Started by Karen Spencer 22 Aug 2013 3:36pm () Replies (350)

Planning strategically for the integration of technologies across a school community can be complex, challenging and rewarding by turns. A principal will draw on a wide variety of competencies to balance the needs of learners, staff, the community and infrastructure. Increasingly, many schools in New Zealand are turning to the e-Learning Planning Framework to help inform that process.

In this Leadership story from Enabling e-Learning's media gallery, Tony Zaloum and Mark Quigley, school leaders at Orewa College, talk about how they have juggled a number of complex dimensions as part of their e-learning planning [transcipt on the Enabling e-Learning site]:

This kōrero will unpack some of the attributes and competencies that e-learning leaders seem to have, and explore ways in which the framework can be used as a smart tool in your review and planning processes.

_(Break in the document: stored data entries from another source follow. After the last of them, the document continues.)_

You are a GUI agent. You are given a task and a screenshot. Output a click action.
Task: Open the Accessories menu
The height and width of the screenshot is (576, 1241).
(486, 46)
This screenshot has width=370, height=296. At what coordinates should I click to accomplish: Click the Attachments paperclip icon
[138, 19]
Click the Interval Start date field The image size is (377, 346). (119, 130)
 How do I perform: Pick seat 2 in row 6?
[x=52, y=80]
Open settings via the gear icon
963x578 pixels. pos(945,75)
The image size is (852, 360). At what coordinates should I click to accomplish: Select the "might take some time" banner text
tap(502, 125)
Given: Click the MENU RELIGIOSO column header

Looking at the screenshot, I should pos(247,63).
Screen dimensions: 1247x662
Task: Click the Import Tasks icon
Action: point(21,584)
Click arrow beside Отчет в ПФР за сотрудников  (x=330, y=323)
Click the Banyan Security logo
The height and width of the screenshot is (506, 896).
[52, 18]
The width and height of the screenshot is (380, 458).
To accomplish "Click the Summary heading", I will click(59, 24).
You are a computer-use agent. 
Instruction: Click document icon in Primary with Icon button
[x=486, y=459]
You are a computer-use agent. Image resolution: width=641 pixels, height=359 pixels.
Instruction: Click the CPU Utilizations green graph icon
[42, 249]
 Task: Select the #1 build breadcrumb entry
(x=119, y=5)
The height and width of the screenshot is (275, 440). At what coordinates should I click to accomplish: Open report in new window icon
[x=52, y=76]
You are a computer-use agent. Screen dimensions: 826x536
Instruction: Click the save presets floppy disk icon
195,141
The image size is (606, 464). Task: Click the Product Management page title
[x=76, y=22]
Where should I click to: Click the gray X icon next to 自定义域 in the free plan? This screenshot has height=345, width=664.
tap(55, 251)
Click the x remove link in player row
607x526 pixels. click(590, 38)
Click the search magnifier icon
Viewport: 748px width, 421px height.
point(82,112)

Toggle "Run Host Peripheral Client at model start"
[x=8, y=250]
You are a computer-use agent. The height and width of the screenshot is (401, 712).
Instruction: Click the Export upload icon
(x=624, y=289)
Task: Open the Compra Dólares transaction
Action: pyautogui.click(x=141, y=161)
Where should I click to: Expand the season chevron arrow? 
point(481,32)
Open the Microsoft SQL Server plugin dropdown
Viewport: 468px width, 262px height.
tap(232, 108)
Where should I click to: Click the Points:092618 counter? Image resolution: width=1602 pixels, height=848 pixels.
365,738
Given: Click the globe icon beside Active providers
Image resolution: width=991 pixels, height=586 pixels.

There will be two webinars [the second repeats the first] as part of this kōrero, which you can register for below:     Webinar 1: 11 September   |   Webinar 2: 30 October

Our key question: how can principals take an active role in their school’s strategic planning to use technologies as part of effective teaching and learning?


  • Julie Peterson (View all users posts) 29 Sep 2014 7:16pm ()

    I certainly agree, I find Twitter to be a powerful professional learning tool and it is simply amazing how open people are to share and contribute ideas. I think the Principal does not need to be the 'expert' but is at the very least 'in the space' where dynamic learners are connecting and growing.

  • Hadleigh Benson (View all users posts) 26 Sep 2014 1:35pm ()

    Hi Leigh,

    what about integrating these into the subjects? Luckily they can be used as a way to manage classroom behaviour. The old reward for learning works a treat!

  • Hadleigh Benson (View all users posts) 26 Sep 2014 1:33pm ()

    Hi Anau, I see similarities with your school set up compared to my one. We also have an e-learning team that is represented by one member from each of our syndicates. This allows for team meetings to have PLC for e-Learning as well as organisational matters too! We have an on to it Principal who is ensuring the PD is consistent and relevant for our learners.

  • Glenda Sambrook (View all users posts) 13 Sep 2014 2:12pm ()

    e-Learning Planning Framework

    What a fantastic resource for schools to establish what is currently happening and to plan for future directions. 

    1. It provides a clear and ready use framework
    2. Voice is gathered from staff, students, whanau and the wider community ie it is inclusive of all parties involved.
    3. Provides information on current strengths and needs - what is currently happening and was is needed to be addressed and improved upon. 
    4. Professional development can be planned accordingly.

    In the past our school wide focus has been centred on core curriculum areas integrating ICT and digital literacy - it would be great to facilitate a definite targeted school wide focus on effective use of ICT with enhanced student engagement and learning outcomes.

  • Glenda Sambrook (View all users posts) 12 Sep 2014 8:56pm ()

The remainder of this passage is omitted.